Commander Mohammadreza Naqdi, the head of the Revolutionary Corps’ Basij Forces, and Tehran Prosecutor Abbas Jafari Dowlatabadi have been added to the U.S. Treasury blacklist. Any American assets they have will be frozen, and both men are forbidden from carrying out any transactions in the U.S. They are also barred from receiving a visa to travel to the U.S.
Eight other Iranian officials were placed on the U.S. blacklist for “human rights violations and oppression of protesters in the post-election events of Iran.
In an exclusive interview with Radio Zamaneh, Philo Dibble, the U.S. deputy assistant secretary of state for Iran, said these sanctions are largely symbolic, since the targeted individuals probably have no U.S. assets and are not planning to travel there anytime soon.

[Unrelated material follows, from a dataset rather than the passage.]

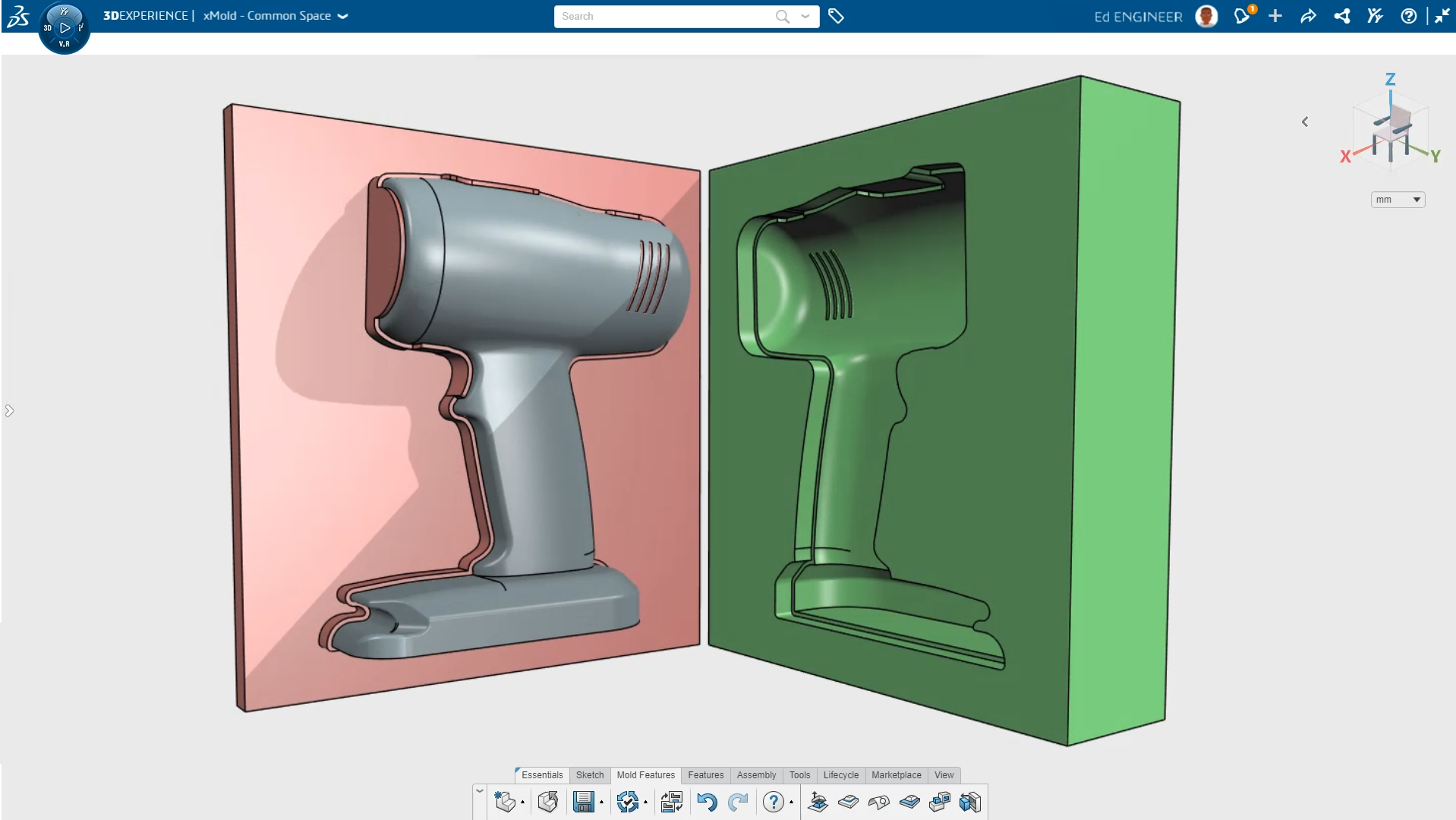Expand the xMold - Common Space dropdown
1456x820 pixels.
pos(343,16)
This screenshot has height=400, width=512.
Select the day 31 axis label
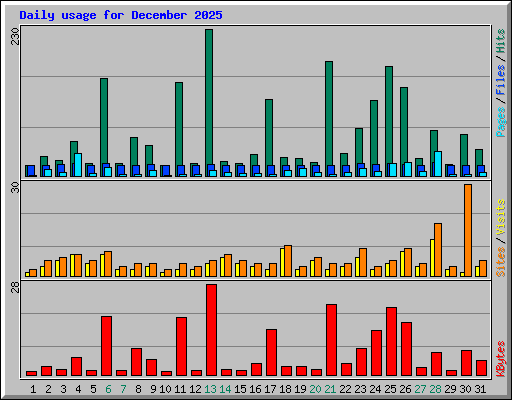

However, Dibble said it is important not to just “make statements on behalf of the victims of persecution or repression, but also to identify and point to those who are doing the persecuting and who are responsible for the repression.”
Dibble added that the sanctions were, therefore, significant because it “is also something that we have not done before. We have not named and shamed in the case of Iran. And I think it is important to do that for the sake of justice.”
Iranian authorities, however, deny U.S. charges of human rights violations in Iran and accuse the West of interfering in its domestic issues.